Hans Kluge, the WHO Europe director, told the media  that the Covid-19 pandemic has entered a new phase with the Omicron variant, which could infect 60 percent of people in Europe by March, and that could eventually bring the pandemic to an end.

“It is plausible that the region is moving towards a kind of pandemic endgame,” Hans Kluge told media, although urging necessary caution due to the virus's ability to mutate.

The Omicron variant, which studies have shown generally leads to less severe infection among vaccinated people than Delta, has raised long-awaited hopes that Covid-19 is starting to shift from a pandemic to a more manageable endemic illness like seasonal flu.

The WHO official's comments instill some hope for Europe, currently reeling under the highly transmissible Omicron-led wave, but also has a message for the rest of the world.

Kluge said that once the current surge of cases in Europe subsides, “there will be for quite some weeks and months a global immunity, either thanks to the vaccine or because people have immunity due to the infection, and also lowering seasonality.”

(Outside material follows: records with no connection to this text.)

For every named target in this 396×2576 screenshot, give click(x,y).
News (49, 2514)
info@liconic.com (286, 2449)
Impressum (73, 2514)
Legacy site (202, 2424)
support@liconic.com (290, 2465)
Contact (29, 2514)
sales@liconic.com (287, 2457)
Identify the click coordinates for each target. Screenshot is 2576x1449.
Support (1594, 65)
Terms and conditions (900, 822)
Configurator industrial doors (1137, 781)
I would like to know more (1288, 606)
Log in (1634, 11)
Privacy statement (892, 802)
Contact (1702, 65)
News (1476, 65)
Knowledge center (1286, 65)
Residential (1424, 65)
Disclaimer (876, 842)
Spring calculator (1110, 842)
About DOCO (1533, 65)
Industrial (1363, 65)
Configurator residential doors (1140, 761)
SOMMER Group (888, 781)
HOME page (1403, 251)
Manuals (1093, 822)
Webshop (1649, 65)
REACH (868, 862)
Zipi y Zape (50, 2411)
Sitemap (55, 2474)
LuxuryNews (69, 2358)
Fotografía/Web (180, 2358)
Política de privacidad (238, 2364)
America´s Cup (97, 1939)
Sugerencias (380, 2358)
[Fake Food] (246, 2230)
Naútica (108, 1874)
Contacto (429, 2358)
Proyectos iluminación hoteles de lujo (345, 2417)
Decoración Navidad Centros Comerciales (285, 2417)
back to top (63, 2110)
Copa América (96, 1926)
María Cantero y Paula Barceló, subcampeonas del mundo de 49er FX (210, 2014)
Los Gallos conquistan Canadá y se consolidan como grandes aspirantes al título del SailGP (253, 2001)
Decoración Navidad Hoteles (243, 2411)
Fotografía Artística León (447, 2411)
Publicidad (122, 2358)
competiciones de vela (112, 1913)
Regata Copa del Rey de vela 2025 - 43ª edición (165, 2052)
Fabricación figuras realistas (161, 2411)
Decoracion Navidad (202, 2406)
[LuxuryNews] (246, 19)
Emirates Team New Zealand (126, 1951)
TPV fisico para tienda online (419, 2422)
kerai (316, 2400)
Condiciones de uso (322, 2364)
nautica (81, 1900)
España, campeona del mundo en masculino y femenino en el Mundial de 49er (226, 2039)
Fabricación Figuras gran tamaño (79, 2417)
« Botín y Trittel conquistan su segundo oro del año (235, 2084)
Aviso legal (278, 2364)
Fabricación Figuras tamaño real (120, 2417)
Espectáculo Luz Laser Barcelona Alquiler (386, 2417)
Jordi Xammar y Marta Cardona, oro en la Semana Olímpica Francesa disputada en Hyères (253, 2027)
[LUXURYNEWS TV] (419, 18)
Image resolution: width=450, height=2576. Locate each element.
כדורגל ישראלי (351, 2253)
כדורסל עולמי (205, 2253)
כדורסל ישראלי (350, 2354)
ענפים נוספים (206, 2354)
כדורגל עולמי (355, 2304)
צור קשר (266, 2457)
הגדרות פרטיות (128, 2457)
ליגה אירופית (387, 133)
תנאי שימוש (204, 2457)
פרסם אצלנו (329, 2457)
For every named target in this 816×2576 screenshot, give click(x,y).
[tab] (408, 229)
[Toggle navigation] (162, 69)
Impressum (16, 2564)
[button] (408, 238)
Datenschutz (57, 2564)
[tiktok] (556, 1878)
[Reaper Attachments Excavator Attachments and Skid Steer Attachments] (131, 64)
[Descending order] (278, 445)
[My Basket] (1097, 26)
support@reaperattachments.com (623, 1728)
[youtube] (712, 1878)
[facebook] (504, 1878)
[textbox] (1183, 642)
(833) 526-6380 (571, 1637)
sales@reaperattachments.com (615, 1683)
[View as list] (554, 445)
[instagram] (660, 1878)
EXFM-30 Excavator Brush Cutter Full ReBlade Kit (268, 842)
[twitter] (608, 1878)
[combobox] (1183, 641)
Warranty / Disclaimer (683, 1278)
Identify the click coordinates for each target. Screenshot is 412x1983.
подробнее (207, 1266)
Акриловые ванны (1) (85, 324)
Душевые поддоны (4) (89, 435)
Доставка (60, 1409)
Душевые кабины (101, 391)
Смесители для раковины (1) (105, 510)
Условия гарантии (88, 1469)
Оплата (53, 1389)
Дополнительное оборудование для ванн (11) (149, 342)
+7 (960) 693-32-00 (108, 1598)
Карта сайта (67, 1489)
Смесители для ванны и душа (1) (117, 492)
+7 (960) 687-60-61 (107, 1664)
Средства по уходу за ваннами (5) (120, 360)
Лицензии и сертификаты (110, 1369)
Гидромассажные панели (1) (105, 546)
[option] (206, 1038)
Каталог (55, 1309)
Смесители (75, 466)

Covid-19 may still make a return near the end of the year; however, that does not necessarily equate to the “pandemic” returning, he said.

"So we anticipate that there will be a period of quiet before Covid-19 may come back towards the end of the year, but not necessarily the pandemic coming back," Kluge was quoted as saying.

It is likely that the coronavirus disease will be returning as an endemic, but that is a more favourable situation compared to the current scenario, said the WHO Europe director.

There is a lot of talk about endemic but endemic means ... that it is possible to predict what's going to happen,” Kluge said. “This virus has surprised (us) more than once so we have to be very careful.”

In the WHO Europe region, which comprises 53 countries including several in Central Asia, Omicron represented 15 per cent of new cases as of January 18, compared to 6.3 percent a week earlier, the global health body said.